▸ **Problem description**:
Scan the entries below for the word "This". Copy out every line in which it occurs.
BEGIN Records supplied
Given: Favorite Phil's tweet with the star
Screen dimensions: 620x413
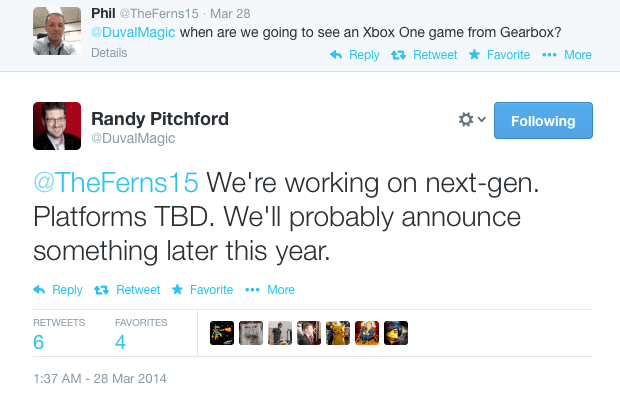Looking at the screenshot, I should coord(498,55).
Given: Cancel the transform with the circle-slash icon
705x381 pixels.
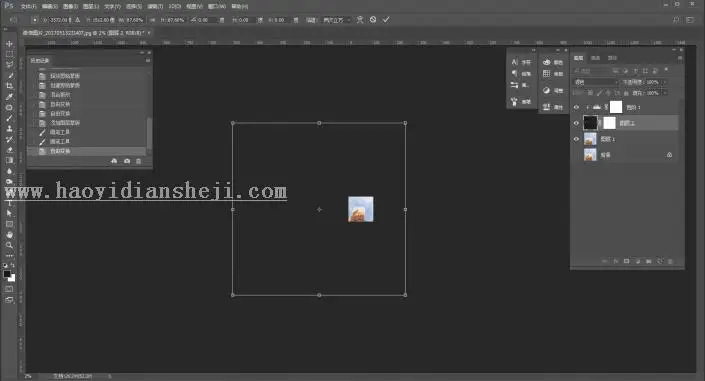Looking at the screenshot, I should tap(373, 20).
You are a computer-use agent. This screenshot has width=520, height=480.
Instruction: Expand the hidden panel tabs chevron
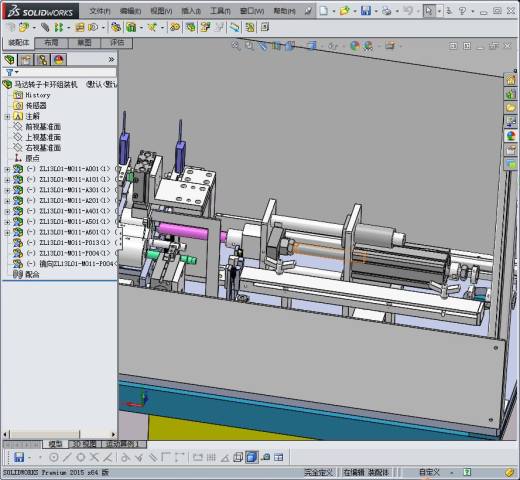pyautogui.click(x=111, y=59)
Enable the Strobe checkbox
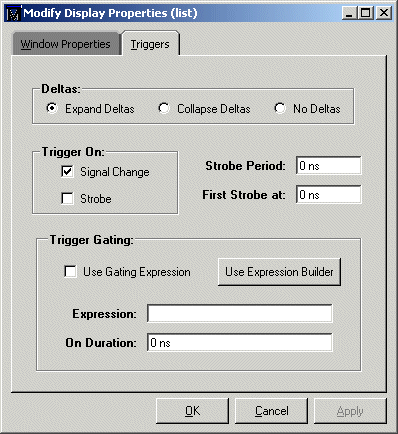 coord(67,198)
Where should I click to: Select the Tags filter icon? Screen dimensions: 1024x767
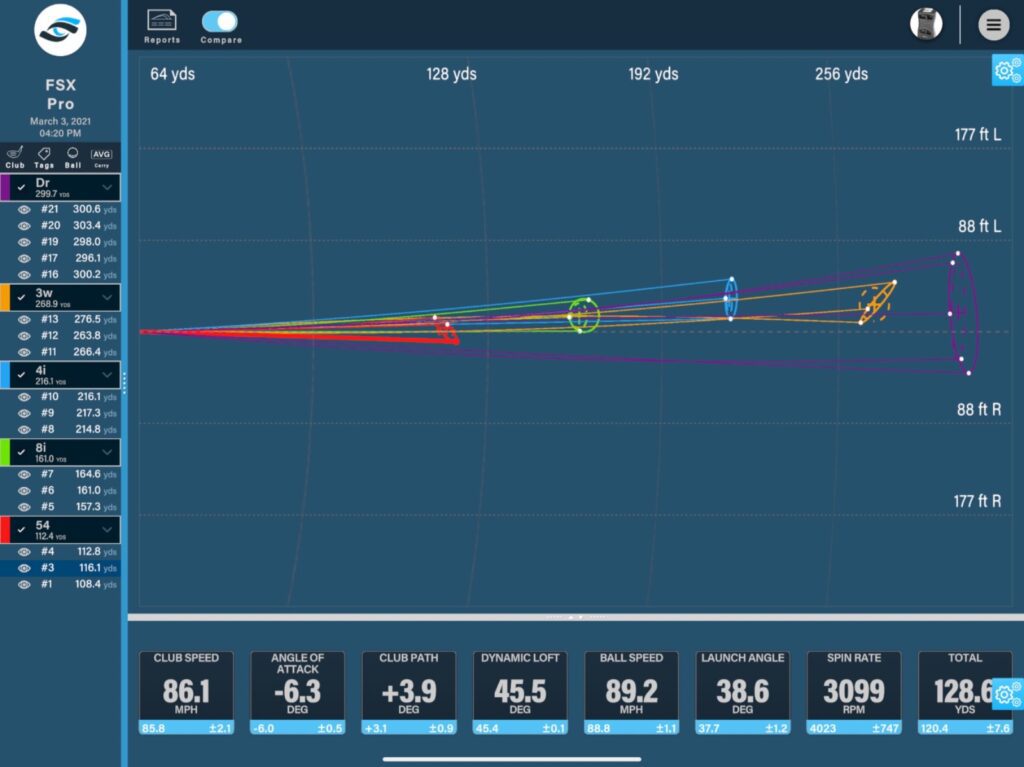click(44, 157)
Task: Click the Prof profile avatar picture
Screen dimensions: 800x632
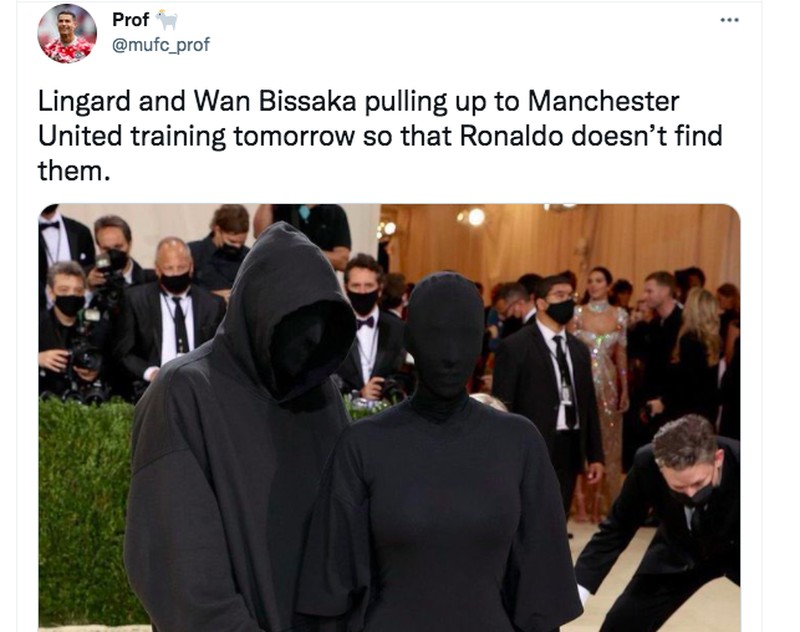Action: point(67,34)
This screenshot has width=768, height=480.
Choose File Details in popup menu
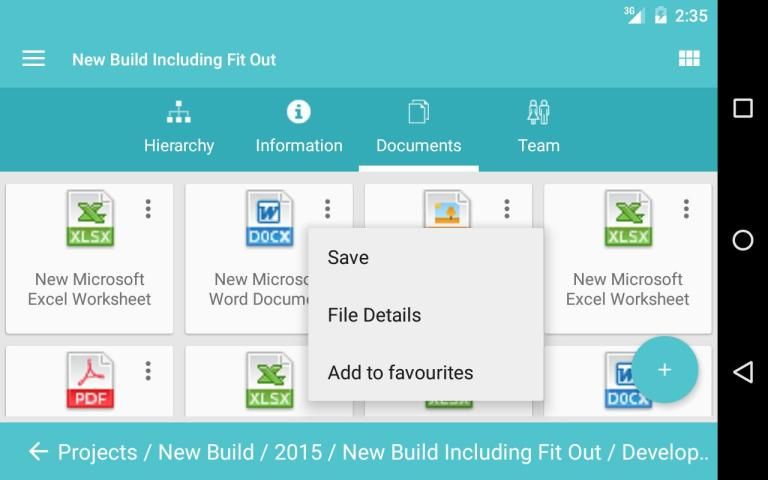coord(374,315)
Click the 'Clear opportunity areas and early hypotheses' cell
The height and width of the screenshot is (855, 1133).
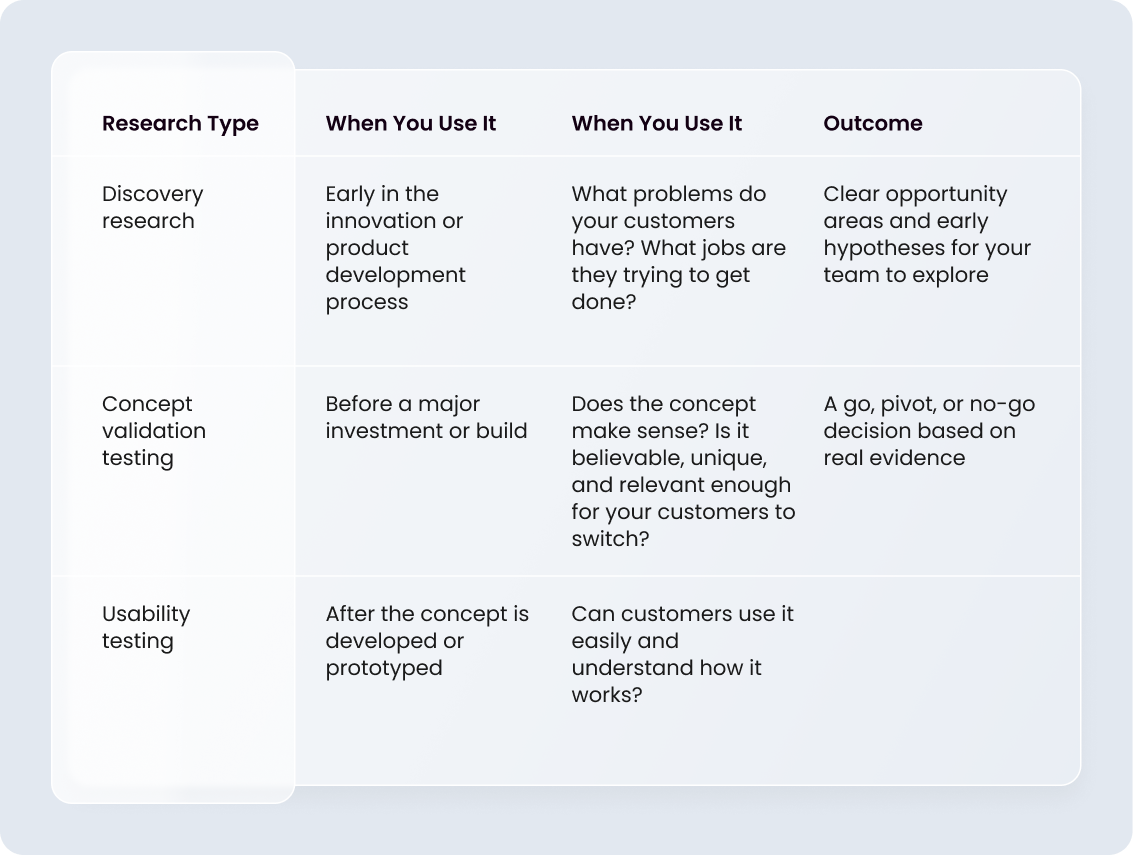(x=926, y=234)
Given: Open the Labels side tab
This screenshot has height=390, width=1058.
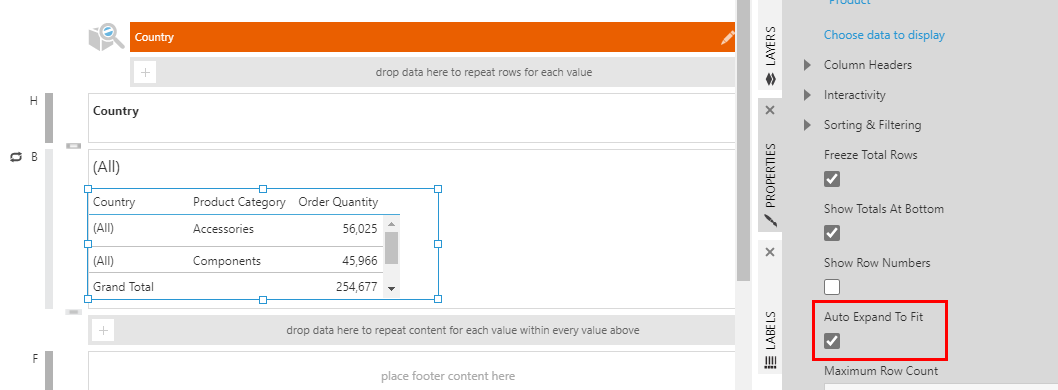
END Records supplied
▸ **Exercise output**:
You are a computer-use agent. This screenshot has width=520, height=480.
This screenshot has width=768, height=480.
This screenshot has height=390, width=1058.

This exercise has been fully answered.